At a state unemployment office here, workers are led through retraining orientation meetings 14 at a time. At one recent gathering, six of the 14 newly unemployed once worked at auto or auto parts manufacturers.
Clint Herendeen, 28, a machinist, was laid off a year ago and says he wants to become an insurance adjuster. He's tried to find auto jobs but, like others, discovered that the listings are scarce and wages are falling.
"They want to offer me $10 an hour when I'd worked my way up to $23," he said, shaking his head and frowning. "I'm done with the shop life."
At the orientation meeting, the workers are given a test in English and math skills, as well as a list of "top jobs," or fields in which hiring may still be happening. Within a few weeks, they may sign up for $5,000 in classes each year at the government's expense.

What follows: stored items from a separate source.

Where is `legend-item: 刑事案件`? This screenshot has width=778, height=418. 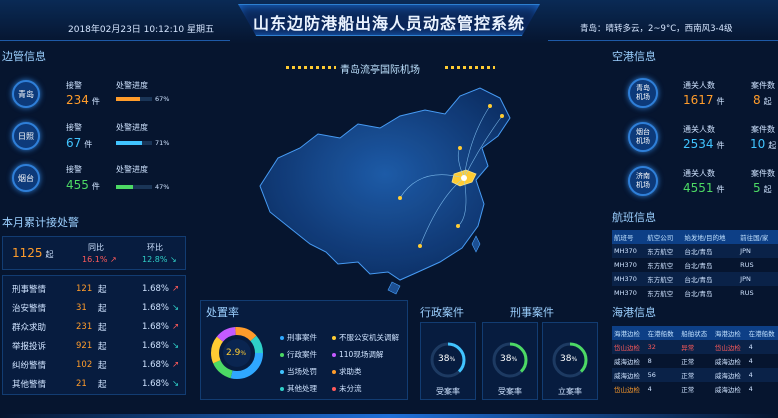
legend-item: 刑事案件 is located at coordinates (306, 338).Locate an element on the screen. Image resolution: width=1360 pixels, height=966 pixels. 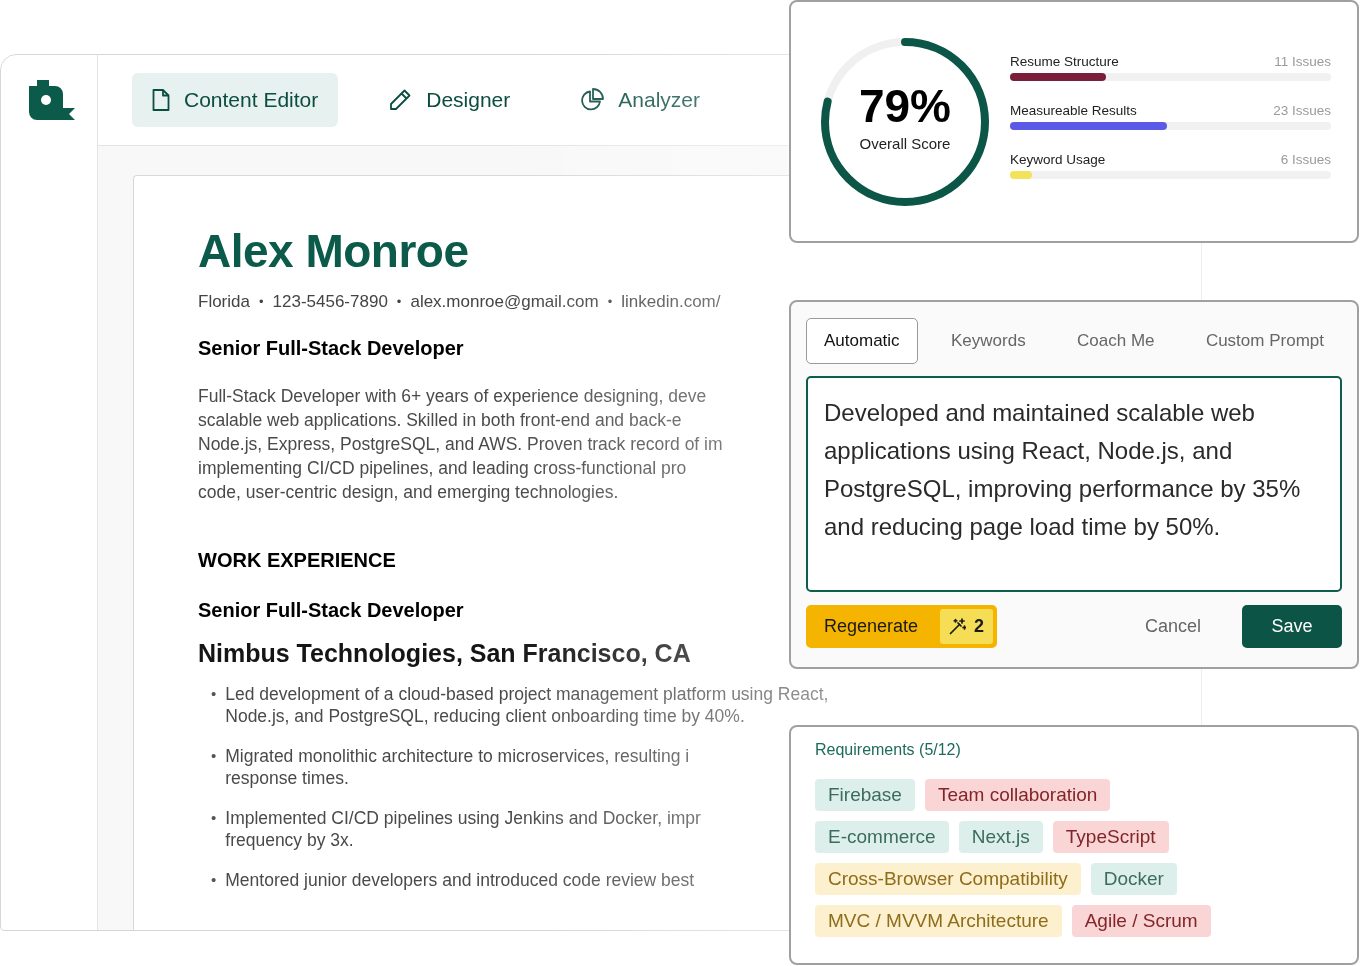
keyword-tag: Team collaboration is located at coordinates (1018, 795).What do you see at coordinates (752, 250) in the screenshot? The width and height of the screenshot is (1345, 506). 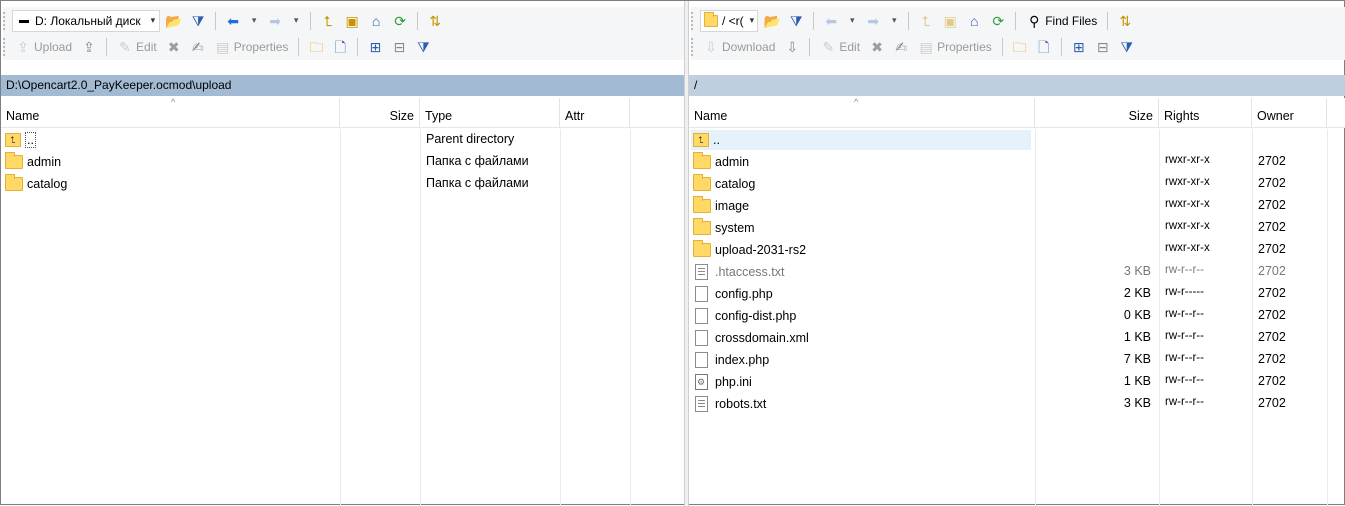 I see `file-name-cell: upload-2031-rs2` at bounding box center [752, 250].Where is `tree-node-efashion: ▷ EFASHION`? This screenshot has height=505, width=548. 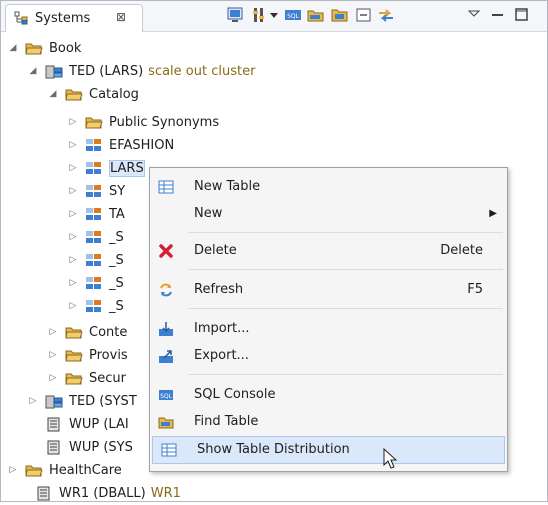
tree-node-efashion: ▷ EFASHION is located at coordinates (121, 146).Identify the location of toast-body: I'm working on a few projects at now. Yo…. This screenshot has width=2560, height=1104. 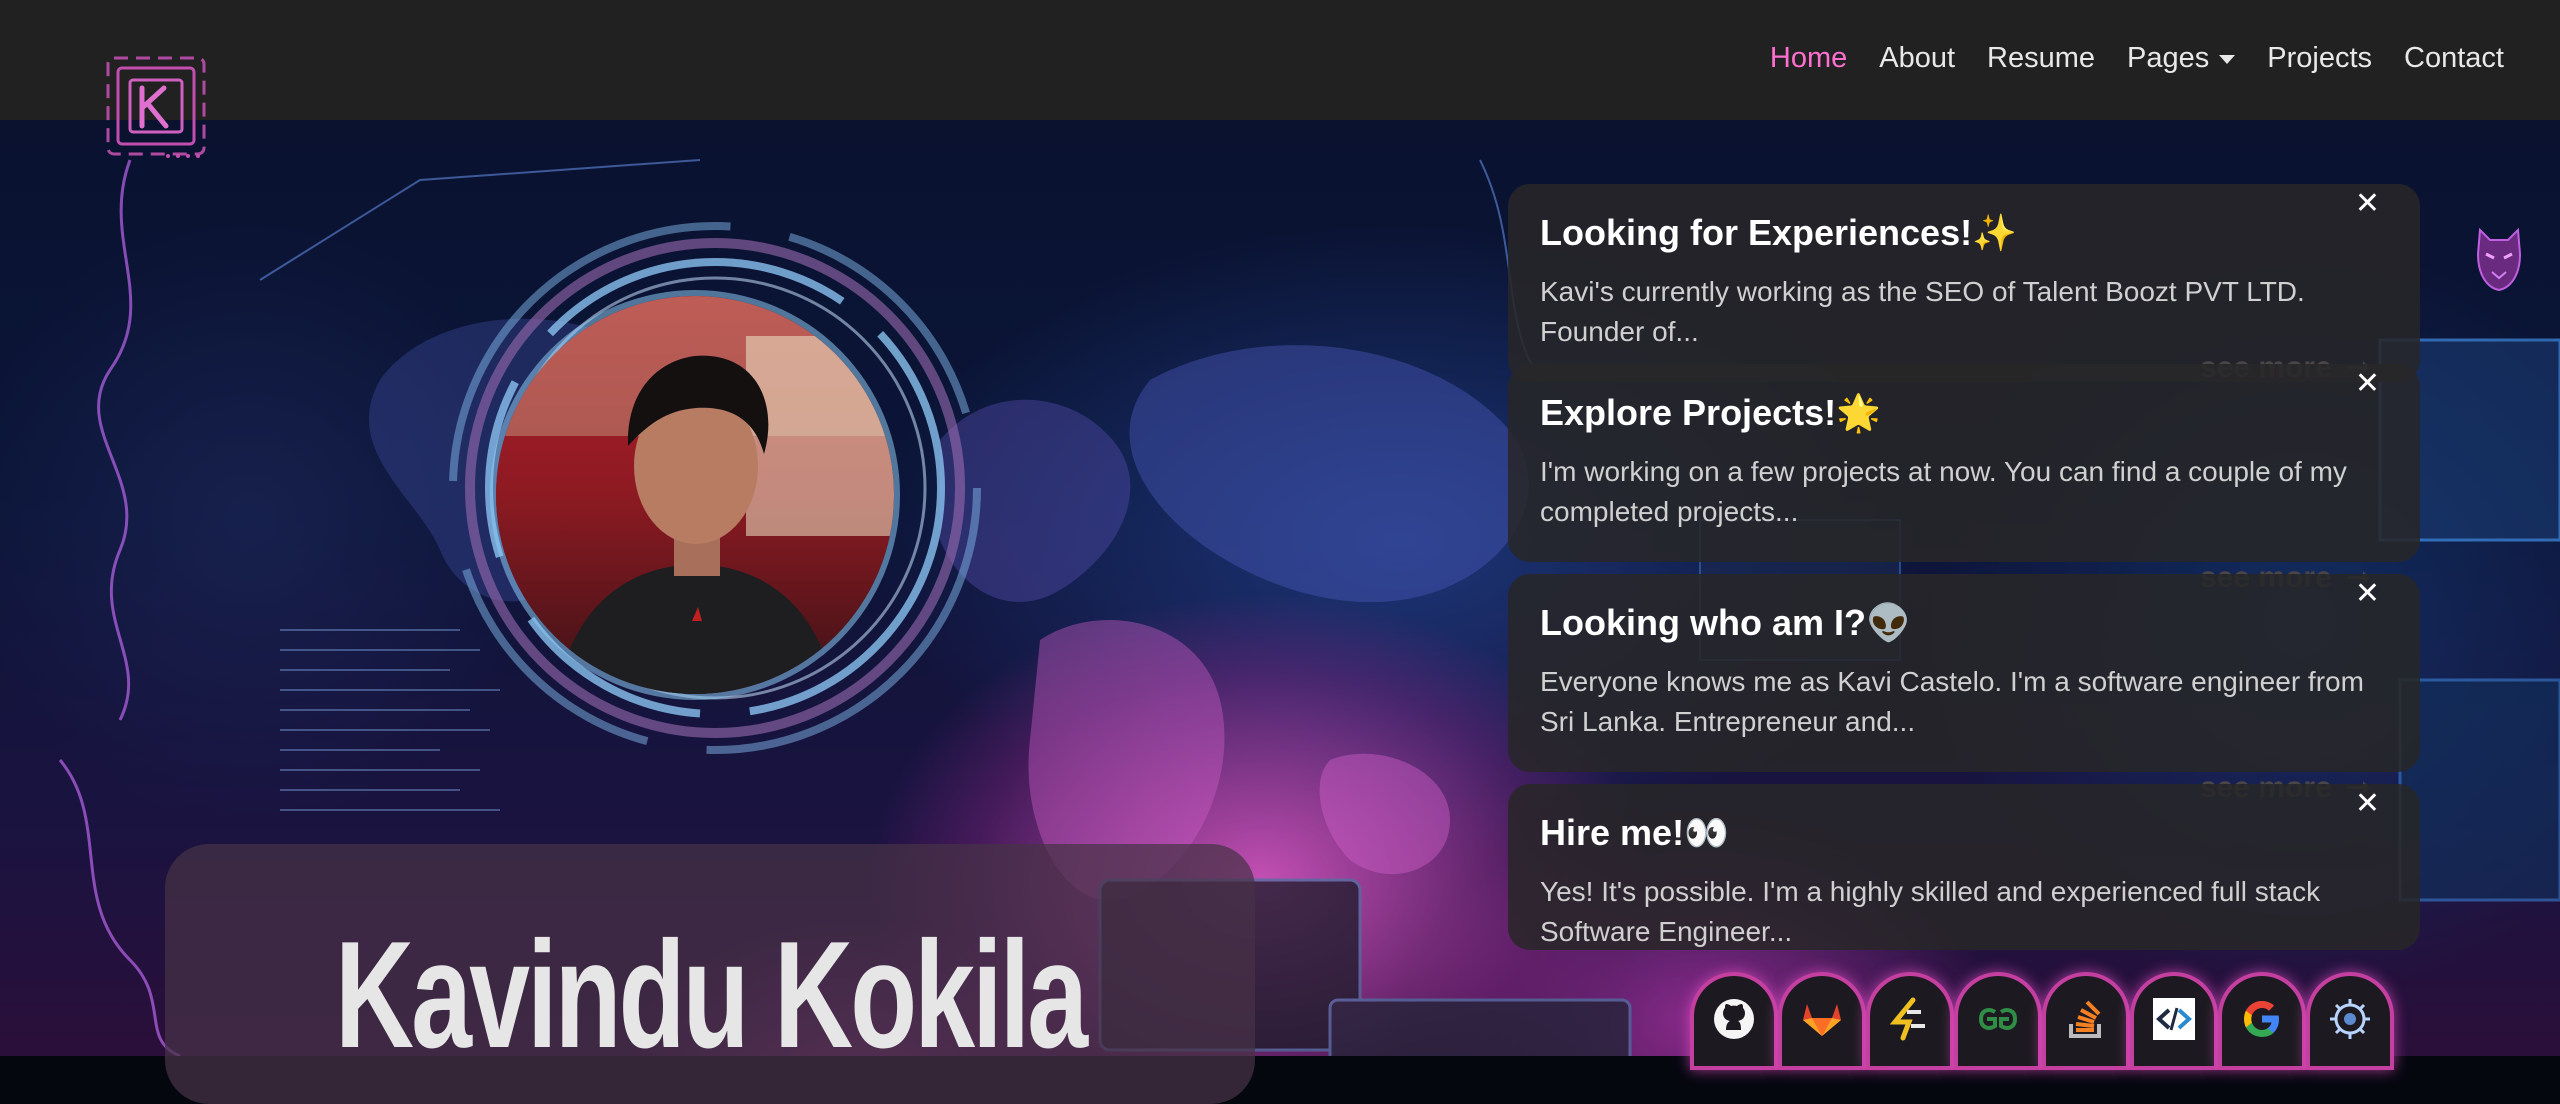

Some aim for associate's degrees, taking two years for classes that could propel them back into the job market. But at the Macomb County unemployment office and elsewhere, the most popular curricula are more quick and practical.
Enrollments are high in classes for truck driving, an occupation that promises $16 an hour for a tractor-trailer driver. That's enough to get someone back on his feet, but it's also a far cry from the kind of new "green" economy job that many politicians have envisioned. Clerical and technical positions in health care and computer classes are also popular.
Steve Mazure, 50, has been a skilled machinist for 25 years, but the machines he has long operated to shape metal pieces are changing.
No longer are they the kind of lathes and mills that have knobs and cranks that are adjusted by hand and by feel. The new jobs require skills in machines that are programmed, not turned by hand.
So, funded by a program that covers workers displaced by foreign trade, Mazure is learning the new manufacturing equipment.
"It's all formulas, and then you push a button," he said, impressed by the accuracy and speed of the machines.
Mazure, who sports a long, graying beard, came to class last week looking like an old-school biker: a stars-and-stripes scarf on his head and a sleeveless black Harley-Davidson shirt. He has a wife and two grown daughters. He said he's been a "factory rat" all his life.
"I'm not computer-literate, so what I gotta do on the computer is rough on me," he said. "I've never had to save a file. I don't even know how to type. In high school, typing was for girls."
He said he's getting the hang of it nevertheless. But Mazure, who once made $28 an hour for his craft, expects to make far less even once he gets out. He also suspects the new work -- "pushing buttons" -- could be stiflingly dull.
"I'll be lucky if I make $16 when I get out of here," he said.
Studies of federal retraining programs have been sparse. But a recent large study of 12 state programs showed that while retrained workers often initially suffer a drop in earnings compared with those who are not retrained, those with new training typically earn more over time and get back to their pre-layoff income levels in about 2 1/2 years.
"Dislocated workers definitely take a big hit," initially, said Carolyn Heinrich, an economist at the University of Wisconsin at Madison who led the study.
Moreover, while retraining may have benefits, many workers cannot afford the time or tuition for classes, particularly if they have children. Persinger, who is single, is pursuing a degree to become a registered nurse -- a choice he says would have been impossible if he had a family.
He hopes his annual wages as a nurse will reach close to his pay as a GM contractor, about $60,000. Even better, he figures, is the new sense of job security the health-care industry seems to promise.
"Of course, 20 years ago, people thought the auto industry would always be solid," he said. "But, for now, I feel good about it."